CECAN Webinar: The Human, Learning, Systems approach to managing in complexity

Описание к видео CECAN Webinar: The Human, Learning, Systems approach to managing in complexity

Presenter: Dr Toby Lowe, Senior Lecturer in Public Leadership and Management, Newcastle Business School

Webinar Overview:

The webinar views the challenge of creating complexity-informed evaluation by seeing it as a public management challenge. How can public management adopt a more complexity-informed approach? The session will outline an emerging complexity-informed approach to public management: the Human, Learning, Systems (HLS) approach. The HLS approach involves public services responding to the variety of human need through bespoke service provision, using learning as the engine for performance improvement and stewarding the health of the systems which produce social outcomes.


Human

One of the three key tasks of managing work in an HLS way (including funding and commissioning of work) means creating the conditions in which people can build effective human relationships.

This means understanding human variety, using empathy to understand the lives of others, recognising people’s strengths, and trusting those who do the work. Variety, Empathy, Strengths and Trust (VEST).


Learning

In complex environments people are required to learn continuously in order to adapt to the dynamic, ever-changing nature of the work. In complex environments, there is no simple interventions which “works” to tackle a problem. “What works” is an on-going process of learning and adaptation.

It is the job of managers to enable staff to learn continuously as the tool for performance improvement. This means using measures to learn, not for reward/punishment. It means creating the conditions where people can be honest about their mistakes and uncertainties.
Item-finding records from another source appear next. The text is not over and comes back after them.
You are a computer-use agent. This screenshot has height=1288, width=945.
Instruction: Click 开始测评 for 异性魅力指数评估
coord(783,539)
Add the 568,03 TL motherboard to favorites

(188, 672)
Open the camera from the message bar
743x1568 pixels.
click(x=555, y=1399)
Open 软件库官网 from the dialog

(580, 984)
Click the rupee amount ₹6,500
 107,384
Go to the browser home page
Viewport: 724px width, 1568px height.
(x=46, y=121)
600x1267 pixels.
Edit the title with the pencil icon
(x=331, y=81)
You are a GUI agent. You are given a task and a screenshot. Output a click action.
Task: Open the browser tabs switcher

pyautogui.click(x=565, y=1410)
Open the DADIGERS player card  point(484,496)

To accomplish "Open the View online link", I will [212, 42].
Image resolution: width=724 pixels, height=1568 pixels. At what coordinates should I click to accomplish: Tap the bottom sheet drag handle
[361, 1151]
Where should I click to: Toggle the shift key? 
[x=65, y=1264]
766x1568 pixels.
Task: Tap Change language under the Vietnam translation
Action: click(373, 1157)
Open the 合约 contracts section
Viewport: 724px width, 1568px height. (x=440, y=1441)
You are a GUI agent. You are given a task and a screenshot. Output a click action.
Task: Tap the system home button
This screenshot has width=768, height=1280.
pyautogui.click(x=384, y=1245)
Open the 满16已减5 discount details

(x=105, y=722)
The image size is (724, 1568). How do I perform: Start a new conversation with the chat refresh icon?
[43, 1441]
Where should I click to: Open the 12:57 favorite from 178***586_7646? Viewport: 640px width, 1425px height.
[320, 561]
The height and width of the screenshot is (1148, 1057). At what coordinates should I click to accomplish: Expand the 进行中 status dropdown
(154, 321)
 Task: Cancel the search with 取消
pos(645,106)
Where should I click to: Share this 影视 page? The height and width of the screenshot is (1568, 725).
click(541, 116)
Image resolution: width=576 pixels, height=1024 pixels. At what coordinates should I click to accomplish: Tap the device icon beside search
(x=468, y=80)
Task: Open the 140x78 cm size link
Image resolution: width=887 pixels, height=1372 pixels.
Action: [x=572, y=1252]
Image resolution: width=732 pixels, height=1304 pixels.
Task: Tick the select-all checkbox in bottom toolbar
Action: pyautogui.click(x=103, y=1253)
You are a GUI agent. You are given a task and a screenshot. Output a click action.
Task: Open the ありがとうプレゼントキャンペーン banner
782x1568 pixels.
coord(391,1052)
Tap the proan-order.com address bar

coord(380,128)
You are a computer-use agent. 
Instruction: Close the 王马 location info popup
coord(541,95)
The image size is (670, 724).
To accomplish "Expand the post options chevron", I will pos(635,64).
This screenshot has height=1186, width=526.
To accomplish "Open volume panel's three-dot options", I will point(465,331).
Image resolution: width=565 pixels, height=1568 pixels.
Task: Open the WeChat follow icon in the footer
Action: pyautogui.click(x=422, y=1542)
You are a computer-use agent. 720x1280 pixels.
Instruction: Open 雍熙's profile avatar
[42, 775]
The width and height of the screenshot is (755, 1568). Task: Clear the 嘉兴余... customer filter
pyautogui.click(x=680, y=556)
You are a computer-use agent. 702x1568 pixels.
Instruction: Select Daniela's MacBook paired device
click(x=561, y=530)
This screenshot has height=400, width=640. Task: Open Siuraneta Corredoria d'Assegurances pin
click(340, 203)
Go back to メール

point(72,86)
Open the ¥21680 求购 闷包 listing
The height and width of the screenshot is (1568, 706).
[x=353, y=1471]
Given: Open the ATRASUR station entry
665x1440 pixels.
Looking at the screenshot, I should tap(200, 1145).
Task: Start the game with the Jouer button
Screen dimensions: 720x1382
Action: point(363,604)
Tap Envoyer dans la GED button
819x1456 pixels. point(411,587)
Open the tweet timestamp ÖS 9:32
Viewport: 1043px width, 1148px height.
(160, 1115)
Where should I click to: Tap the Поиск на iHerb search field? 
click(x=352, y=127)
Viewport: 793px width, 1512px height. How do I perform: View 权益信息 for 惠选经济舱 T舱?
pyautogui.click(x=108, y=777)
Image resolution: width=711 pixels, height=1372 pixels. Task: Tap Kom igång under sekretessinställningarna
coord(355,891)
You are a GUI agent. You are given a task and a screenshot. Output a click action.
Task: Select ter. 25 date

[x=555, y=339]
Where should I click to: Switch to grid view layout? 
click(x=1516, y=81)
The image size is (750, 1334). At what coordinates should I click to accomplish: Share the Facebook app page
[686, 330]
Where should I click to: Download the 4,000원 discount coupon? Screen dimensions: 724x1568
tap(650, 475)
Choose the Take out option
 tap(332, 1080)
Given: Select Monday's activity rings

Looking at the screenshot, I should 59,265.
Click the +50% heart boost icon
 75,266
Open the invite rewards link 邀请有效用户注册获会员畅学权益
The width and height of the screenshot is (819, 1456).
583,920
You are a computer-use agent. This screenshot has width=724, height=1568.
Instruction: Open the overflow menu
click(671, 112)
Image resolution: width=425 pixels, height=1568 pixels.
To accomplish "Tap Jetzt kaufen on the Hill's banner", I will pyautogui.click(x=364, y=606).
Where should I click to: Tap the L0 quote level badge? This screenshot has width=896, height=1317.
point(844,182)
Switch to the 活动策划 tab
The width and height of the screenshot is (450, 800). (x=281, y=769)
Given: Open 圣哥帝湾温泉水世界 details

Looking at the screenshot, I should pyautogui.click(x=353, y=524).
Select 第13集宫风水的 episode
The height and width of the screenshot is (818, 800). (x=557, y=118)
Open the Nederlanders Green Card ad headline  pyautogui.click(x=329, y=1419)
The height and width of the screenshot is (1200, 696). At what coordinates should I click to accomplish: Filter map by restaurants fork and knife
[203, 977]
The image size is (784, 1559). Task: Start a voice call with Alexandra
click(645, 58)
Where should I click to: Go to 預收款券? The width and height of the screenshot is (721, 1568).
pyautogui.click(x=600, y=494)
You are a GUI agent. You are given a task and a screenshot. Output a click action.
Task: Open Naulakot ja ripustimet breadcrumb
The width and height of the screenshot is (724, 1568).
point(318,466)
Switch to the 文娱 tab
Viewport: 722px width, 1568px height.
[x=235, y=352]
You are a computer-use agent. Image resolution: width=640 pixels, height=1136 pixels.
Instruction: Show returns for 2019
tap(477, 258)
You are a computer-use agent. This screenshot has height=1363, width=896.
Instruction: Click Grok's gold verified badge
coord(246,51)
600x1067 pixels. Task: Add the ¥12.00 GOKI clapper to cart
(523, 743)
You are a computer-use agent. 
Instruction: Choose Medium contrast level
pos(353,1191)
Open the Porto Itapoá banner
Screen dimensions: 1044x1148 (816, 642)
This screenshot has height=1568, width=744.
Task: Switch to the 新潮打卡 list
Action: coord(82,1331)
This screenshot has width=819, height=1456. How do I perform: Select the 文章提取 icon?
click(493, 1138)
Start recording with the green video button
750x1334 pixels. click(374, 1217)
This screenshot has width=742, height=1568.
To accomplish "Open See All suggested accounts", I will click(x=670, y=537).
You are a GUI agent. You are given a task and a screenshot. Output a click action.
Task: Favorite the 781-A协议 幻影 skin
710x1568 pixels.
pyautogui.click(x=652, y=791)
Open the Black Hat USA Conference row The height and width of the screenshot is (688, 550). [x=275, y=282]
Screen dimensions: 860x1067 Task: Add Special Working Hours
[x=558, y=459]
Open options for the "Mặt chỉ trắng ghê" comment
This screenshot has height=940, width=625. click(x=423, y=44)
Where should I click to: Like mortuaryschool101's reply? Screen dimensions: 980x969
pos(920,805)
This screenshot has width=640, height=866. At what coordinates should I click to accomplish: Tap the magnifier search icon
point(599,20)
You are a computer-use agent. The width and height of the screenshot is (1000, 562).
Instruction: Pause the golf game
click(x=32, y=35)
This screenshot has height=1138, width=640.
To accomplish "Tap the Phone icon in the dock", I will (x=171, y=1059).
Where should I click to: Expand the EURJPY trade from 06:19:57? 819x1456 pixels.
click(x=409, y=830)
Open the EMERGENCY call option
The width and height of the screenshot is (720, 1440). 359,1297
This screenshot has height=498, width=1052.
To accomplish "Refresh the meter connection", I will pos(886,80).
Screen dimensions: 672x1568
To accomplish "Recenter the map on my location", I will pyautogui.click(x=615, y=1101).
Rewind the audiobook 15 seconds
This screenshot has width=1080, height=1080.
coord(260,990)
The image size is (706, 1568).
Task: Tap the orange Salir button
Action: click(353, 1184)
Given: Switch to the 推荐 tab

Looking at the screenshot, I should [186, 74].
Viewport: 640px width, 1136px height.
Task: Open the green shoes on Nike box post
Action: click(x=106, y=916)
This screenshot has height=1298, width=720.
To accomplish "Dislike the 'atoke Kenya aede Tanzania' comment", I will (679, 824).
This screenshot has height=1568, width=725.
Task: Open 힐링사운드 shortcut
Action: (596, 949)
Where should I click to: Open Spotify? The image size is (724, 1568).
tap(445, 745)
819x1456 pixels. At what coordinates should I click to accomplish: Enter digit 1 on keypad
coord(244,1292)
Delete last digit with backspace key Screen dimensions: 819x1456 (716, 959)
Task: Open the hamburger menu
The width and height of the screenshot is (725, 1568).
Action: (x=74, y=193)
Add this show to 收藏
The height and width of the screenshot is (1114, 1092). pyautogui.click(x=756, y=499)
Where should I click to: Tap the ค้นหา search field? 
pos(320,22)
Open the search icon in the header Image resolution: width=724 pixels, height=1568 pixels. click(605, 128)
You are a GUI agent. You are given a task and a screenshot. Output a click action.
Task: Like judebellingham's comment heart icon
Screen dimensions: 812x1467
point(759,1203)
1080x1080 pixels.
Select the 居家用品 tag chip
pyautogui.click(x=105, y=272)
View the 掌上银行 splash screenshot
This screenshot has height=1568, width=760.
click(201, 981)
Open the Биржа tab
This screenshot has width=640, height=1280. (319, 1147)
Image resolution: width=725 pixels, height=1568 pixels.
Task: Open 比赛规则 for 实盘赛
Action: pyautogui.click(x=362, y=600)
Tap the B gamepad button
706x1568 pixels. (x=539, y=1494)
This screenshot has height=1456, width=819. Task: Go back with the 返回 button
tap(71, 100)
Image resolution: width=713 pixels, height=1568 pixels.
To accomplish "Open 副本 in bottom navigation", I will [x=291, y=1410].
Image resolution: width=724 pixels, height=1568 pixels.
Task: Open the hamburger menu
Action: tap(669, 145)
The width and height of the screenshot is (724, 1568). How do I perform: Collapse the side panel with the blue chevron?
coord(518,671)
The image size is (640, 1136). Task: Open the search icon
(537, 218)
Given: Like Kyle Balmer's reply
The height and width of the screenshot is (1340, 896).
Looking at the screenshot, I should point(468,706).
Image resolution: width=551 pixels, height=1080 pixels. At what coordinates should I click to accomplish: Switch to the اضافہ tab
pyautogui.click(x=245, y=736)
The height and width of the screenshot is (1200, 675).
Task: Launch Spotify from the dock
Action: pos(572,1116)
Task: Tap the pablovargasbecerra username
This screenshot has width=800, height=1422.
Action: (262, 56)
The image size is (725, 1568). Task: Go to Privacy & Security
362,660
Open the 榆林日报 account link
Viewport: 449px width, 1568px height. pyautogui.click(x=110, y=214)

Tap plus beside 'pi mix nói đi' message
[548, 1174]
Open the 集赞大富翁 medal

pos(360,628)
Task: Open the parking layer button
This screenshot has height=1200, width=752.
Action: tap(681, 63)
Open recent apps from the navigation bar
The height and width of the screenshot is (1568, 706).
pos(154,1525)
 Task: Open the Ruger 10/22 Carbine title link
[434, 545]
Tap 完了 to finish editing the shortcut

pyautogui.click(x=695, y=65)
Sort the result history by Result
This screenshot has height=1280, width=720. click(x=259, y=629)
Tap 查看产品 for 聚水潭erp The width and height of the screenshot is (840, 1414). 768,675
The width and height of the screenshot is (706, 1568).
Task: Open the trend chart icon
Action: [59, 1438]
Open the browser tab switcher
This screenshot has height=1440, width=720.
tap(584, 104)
It means creating reflective practice environments between and across peer groups.

This requires funders/commissioners to fund for learning and adaptation, not for “results”.



Systems

The outcomes we care about are not delivered by organisations. They are produced by whole systems – by hundreds of different factors working together. The final job of managers is therefore to act as Systems Stewards – to enable actors in the system to co-ordinate and collaborate effectively - because that it was will enable positive outcomes to emerge.